Defesa de procuradora entra com pedido de habeas-corpus

Portal Terra

RIO - O advogado da procuradora de Justiça aposentada Vera Lúcia de Sant'Anna Gomes, acusada de torturar uma menina de dois anos que estava sob sua guarda provisória, entrou com um pedido de habeas-corpus no Tribunal de Justiça do Rio de Janeiro na tarde desta sexta-feira.

A Justiça decretou a prisão preventiva da procuradora na quarta. No dia seguinte, determinou que Vera Lúcia pagasse pelo tratamento psicológico da criança. A Vara de Infância, Juventude e Idoso da Comarca da Capital julga ainda um pedido de indenização à menina por danos morais e materiais, segundo pedido feito pelo Ministério Público.

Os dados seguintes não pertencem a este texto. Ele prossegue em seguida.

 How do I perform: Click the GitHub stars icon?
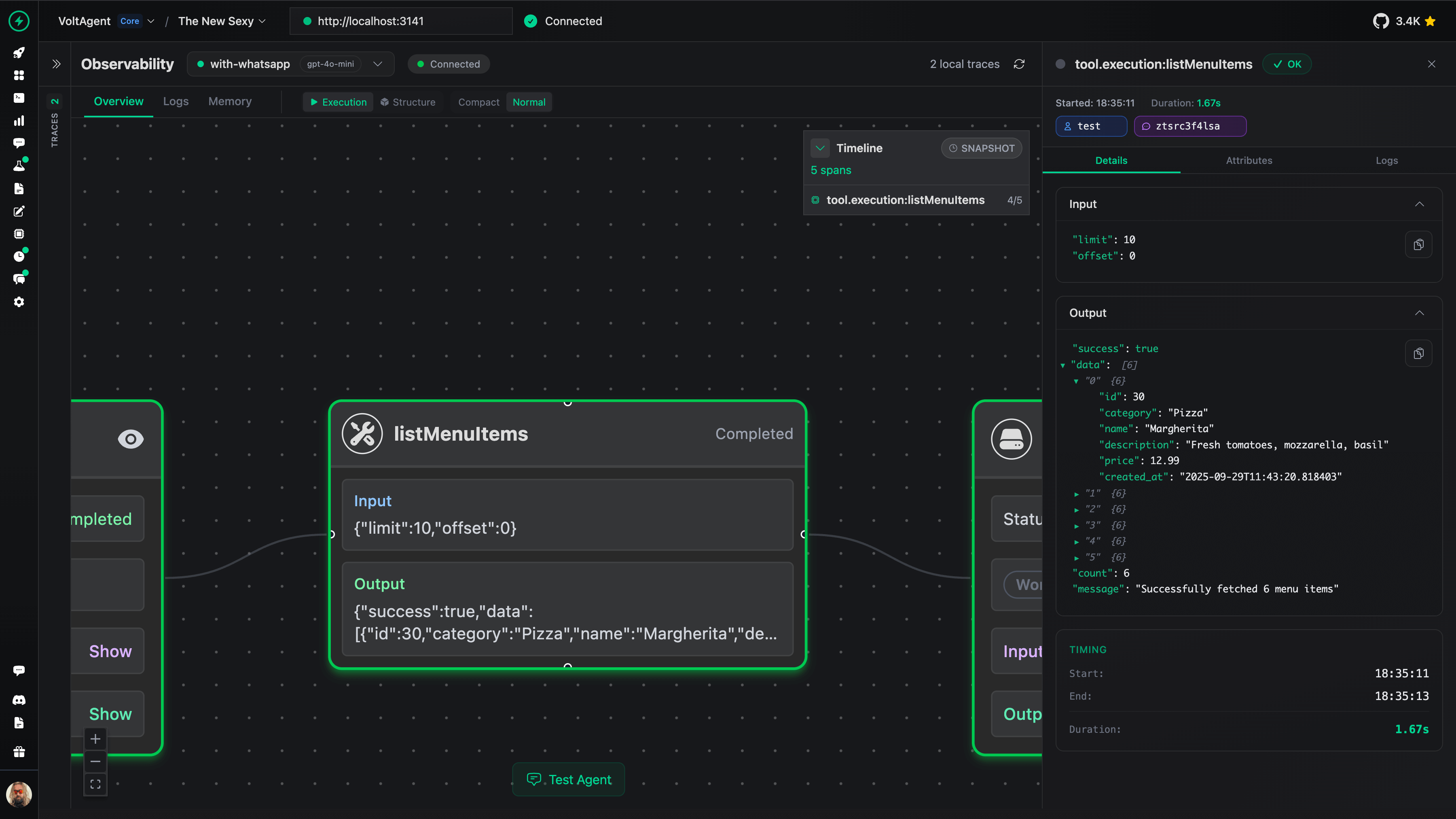[1381, 21]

Vera Lúcia Gomes é considerada foragida da Justiça e chegou a ser detida pela Polícia Civil em Búzios, na manhã de quarta. Policiais da 127ª Delegacia de Polícia (DP) acreditavam que um mandado de prisão tinha sido expedido, foram à casa da procuradora e a conduziram à DP. No entanto, a alteração temporária do processo para um caso de violência doméstica, feita pelo juiz Roberto Câmara Lacé Brandão, tornou inválido o documento que os oficiais tinham em mãos, segundo a assessoria de comunicação da Polícia Civil. Dessa forma, o delegado responsável liberou Vera Lúcia.

Abandono e esperança de ter um lar

Apesar de ter apenas 2 anos, a vida de T. nunca foi fácil. Abandonada duas vezes pela mãe biológica, a menina morou em abrigos quase todo o seu tempo de vida e há dois meses passou a receber as visitas da procuradora, depois de autorização da Justiça. Carinhosa, T. rapidamente se afeiçoou a Vera Lúcia, a quem já chamava de mãe. O novo lar confortável e a nova mãe pareciam ser perfeitos.

Para conseguir a guarda provisória de menina, a procuradora passou por um rigoroso e longo processo. Durante um ano, ela participou de reuniões mensais com membros do Conselho Tutelar e profissionais da Vara da Infância, da Juventude e do Idoso, passou por avaliação psicológica e por uma pesquisa social até, finalmente, obter a habilitação para adoção, quando o juiz autoriza o candidato a ter visitas com a criança.

"Ela passou por todas as etapas e foi considerada apta. O que aconteceu foi um choque para todos. O processo de adoção tem que ser por amor e não por ver a criança como uma mercadoria que você pega da prateleira para experimentar. Mais de 90% dos casos são bem sucedidos. O pior desse caso é que tinha um casal também habilitado e muito interessado pela menina", disse a magistrada Ivone Ferreira Caetano. Há na vara 800 pessoas inscritas para adotar uma criança.